== TO BE DONE ==
Rewrite the packet capture case study below, starting with "The network path" and going on through "the analysis stage.", and change "grain of salt" to "pinch of salt".
>> Begin PAGE TEXT
Or
Packet Capture Analysis Can Uncover Surprising Behaviours That Can’t Be Found in Any Other Way
Or
The TCP “IP ID” Field Can Provide Valuable Insight into “Upstream” Behaviours That We Can’t Directly Observe.
Or
Why Permanent Packet Capture Appliances Speed Up Troubleshooting Exercises
Tracking down an application problem within a multi-vendor environment
In this case study, an application provided by a third party vendor was often failing to initialize correctly on the customer’s PC.
The network path between the user PC and the vendor’s application server traversed the customer’s network, network provider WAN, a third party data centre and finally the software vendor’s compartment where the application was hosted.
Although packet captures were taken at the client PC as well as the server, the exact nature of the issue could not be determined until captures were taken simultaneously at three different locations in the path.
Initial Engagement
At the beginning of this troubleshooting engagement, available facts were quite sparse.
Questions were asked in order to separate facts from opinion, hearsay, guesses or other non-factual information. At this stage of any engagement, everything is taken with a grain of salt and is subject to verification during the analysis stage.
Problem Statement
The reported problem was that an application often didn’t launch properly – the user got an error message after 2 or 3 minutes had elapsed. It didn’t happen all the time, but often enough for complaints. Furthermore, even when the application did launch properly, it took well over a minute to do so.
Initial Statements
- The customer had purchased an application from a third party supplier.
- The client component of the application ran on a user’s PC, within the customer’s office in City-A.
- The application interacted with the provider’s server which was located in City-B (different state).
- The network linking the user’s PC to the server traversed a path that had at least 4 different owners:
- The user’s own internal network.
- A network provider.
- An outsourced data centre network.
- The application provider’s server farm component within that data centre.
- The WAN link to the customer was only 192Kbps.
- There were no WAN accelerator devices in the path.
The Approach
I was engaged by the network provider and did not have direct access to either the customer or application provider (contact with the data centre operator was even more difficult). The approach was to arrange for packet captures to be taken simultaneously at three locations, as indicated by the yellow hexagonal numbers in the diagram below.
The network provider staff were able to arrange this, performing their own capture on their own switch and working with the customer and application provider to install and run Wireshark on the User PC and the Server.
As it turned out, the reason for the problematic application launch behaviour could not be properly determined without analyzing all three of those captures. As we shall see, we were also quite lucky that third capture was at the customer’s end of the WAN rather than the data centre end.
>> End PAGE TEXT
>> Begin INFORMATION SUPPLIED
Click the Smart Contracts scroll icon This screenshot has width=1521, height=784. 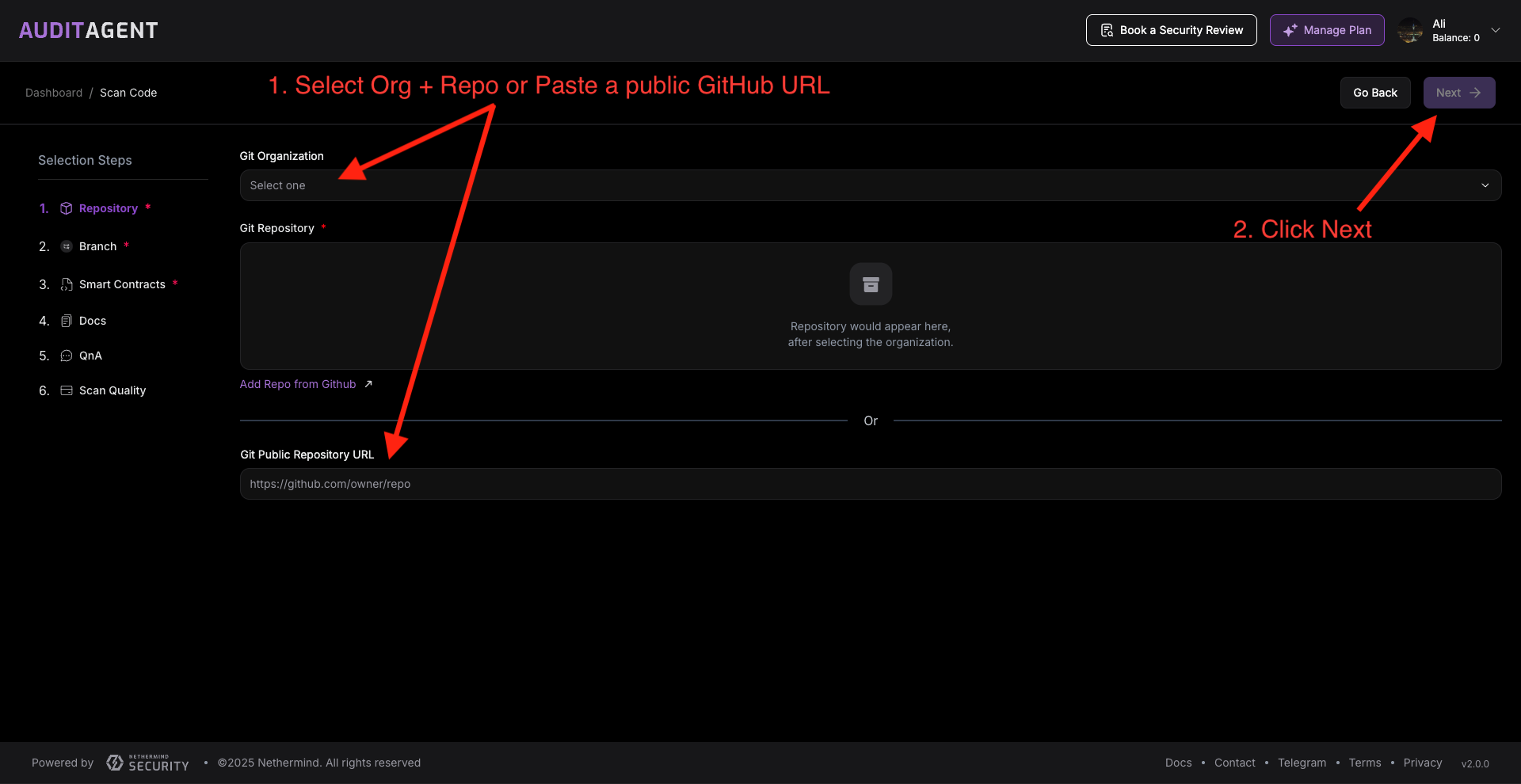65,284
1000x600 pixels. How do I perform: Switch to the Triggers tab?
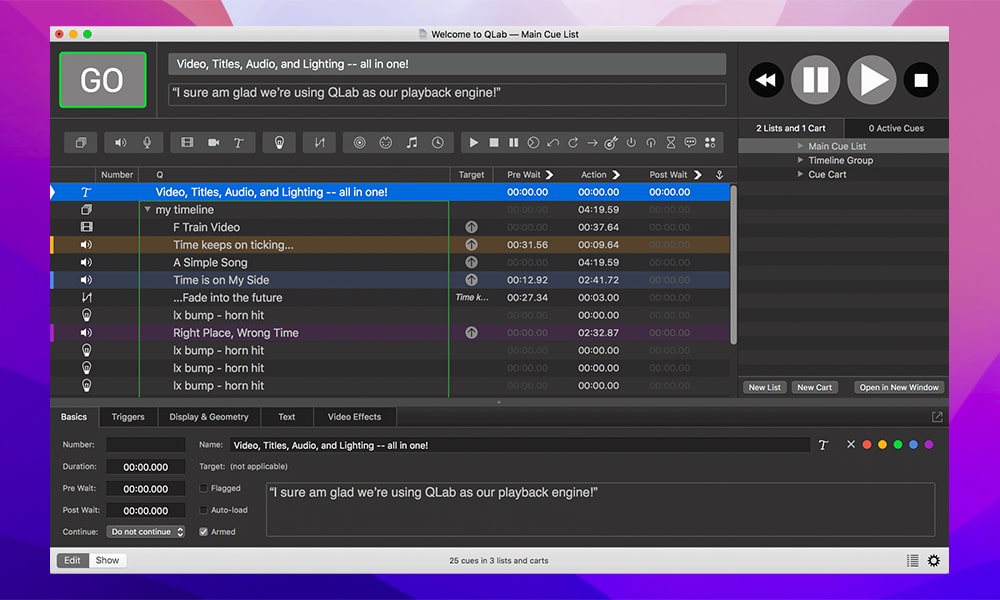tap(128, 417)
>> End INFORMATION SUPPLIED
== WRITTEN ANSWER ==
The network path between the user PC and the vendor’s application server traversed the customer’s network, network provider WAN, a third party data centre and finally the software vendor’s compartment where the application was hosted.
Although packet captures were taken at the client PC as well as the server, the exact nature of the issue could not be determined until captures were taken simultaneously at three different locations in the path.
Initial Engagement
At the beginning of this troubleshooting engagement, available facts were quite sparse.
Questions were asked in order to separate facts from opinion, hearsay, guesses or other non-factual information. At this stage of any engagement, everything is taken with a pinch of salt and is subject to verification during the analysis stage.